Urteil der Vorinstanz bestätigt

Fall Gundula: Luzerner Kantonsgericht verurteilt Journalistin wegen Hausfriedensbruch

Jana Avanzini vor dem Eingang des Kantonsgerichts Luzern. (Bild: ber)

Die Journalistin Jana Avanzini hat 2016 eine besetzte Villa an der Obergrundstrasse betreten, um über die Vorgänge in dem Haus zu berichten. Das Kantonsgericht verurteilt sie dafür zu einer Busse von 500 Franken – und bestätigt damit den Entscheid der Vorinstanz.

Der Zustand der historischen Villen an der Obergrundstrasse ist seit Jahren ein Politikum (zentralplus berichtete). 2016 wurde eine von ihnen von einer Gruppe besetzt, die sich selber «Gundula» nannte.

Was genau sich im Inneren des Gebäudes abspielte, war zu dem Zeitpunkt unklar. «Man sprach davon, dass Workshops stattfänden, gekocht würde, dass das Haus für die Zwischennutzung eingerichtet würde», sagte Jana Avanzini knapp vier Jahre später vor dem Kantonsgericht Luzern (zentralplus berichtete). Deshalb entschied sie sich in ihrer Funktion als Journalistin, das Haus zu betreten und sich vor Ort selbst ein Bild vom Zustand und den Vorgängen in dem Haus zu machen (zentralplus berichtete).

Die Grundeigentümerin, eine Firma im Besitz des Industriellen Jorgen Bodum, zeigte die heute 34-Jährige daraufhin wegen Hausfriedensbruchs an (zentralplus berichtete).

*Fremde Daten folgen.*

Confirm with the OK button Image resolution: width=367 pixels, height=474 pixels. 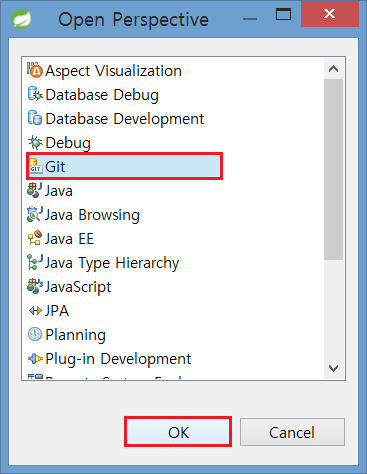pos(178,432)
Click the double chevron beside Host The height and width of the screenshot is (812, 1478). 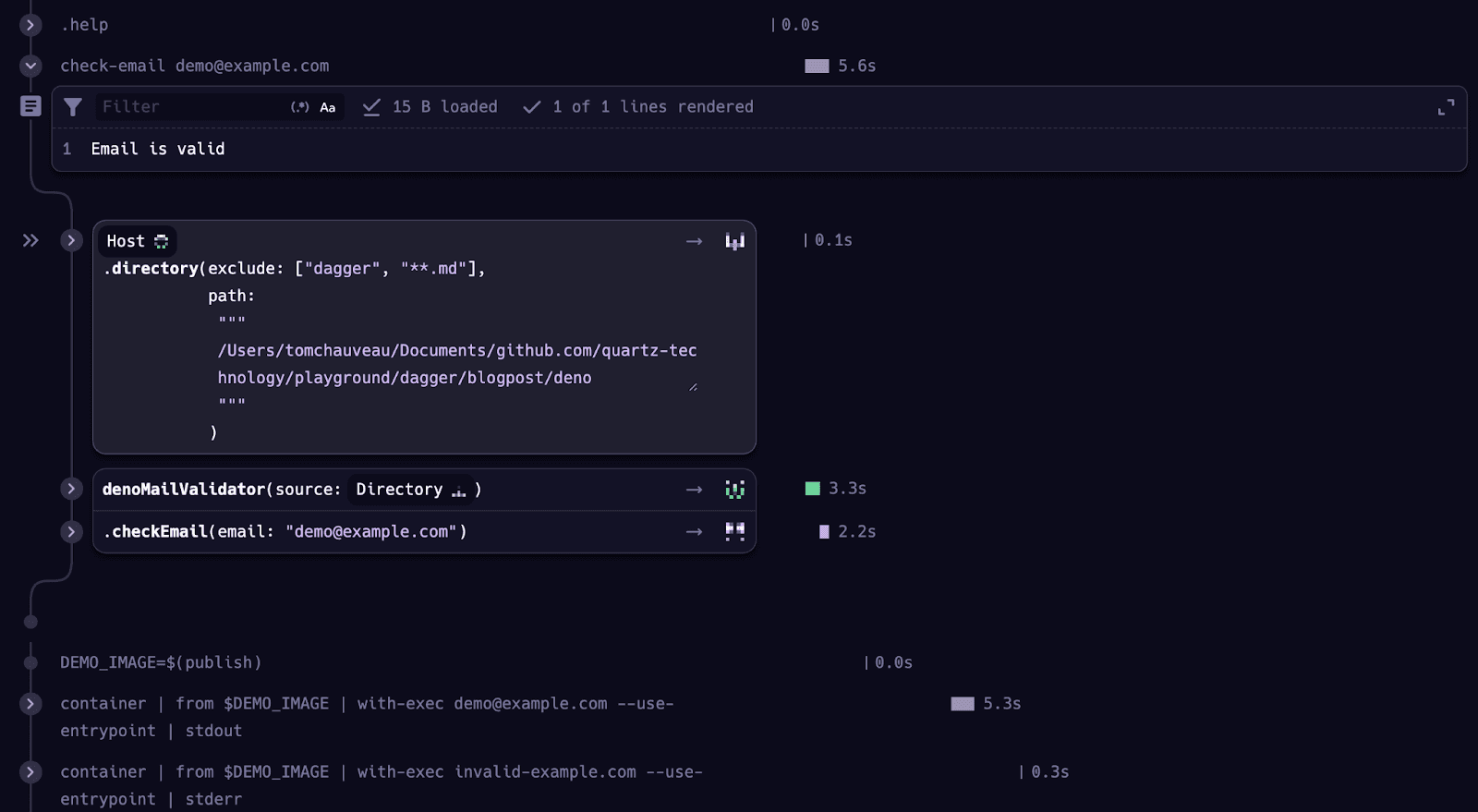[30, 241]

Wie schon zuvor das Bezirksgericht verurteilt nun auch das Kantonsgericht die ehemalige zentralplus-Mitarbeiterin zu einer Busse von 500 Franken.

Fall Avanzini: Wie weit geht die Medienfreiheit, liebes Kantonsgericht?

«Ich bin vom Entscheid sehr überrascht», sagt Jana Avanzini zum Kantonsgericht-Entscheid. «Ich hatte nie vor, Hausfriedensbruch zu begehen. Und ich bin davon ausgegangen, dass ich dies auch nicht getan habe.» In der Vergangenheit sei schon mehrfach von Journalistinnen und Journalisten über Hausbesetzungen berichtet worden. «Mir ist nicht bekannt, dass auch nur einer dafür verurteilt worden wäre. Und zwar, weil man in so einem Fall ja nicht als Aktivistin in das Haus geht, sondern im öffentlichen Interesse.»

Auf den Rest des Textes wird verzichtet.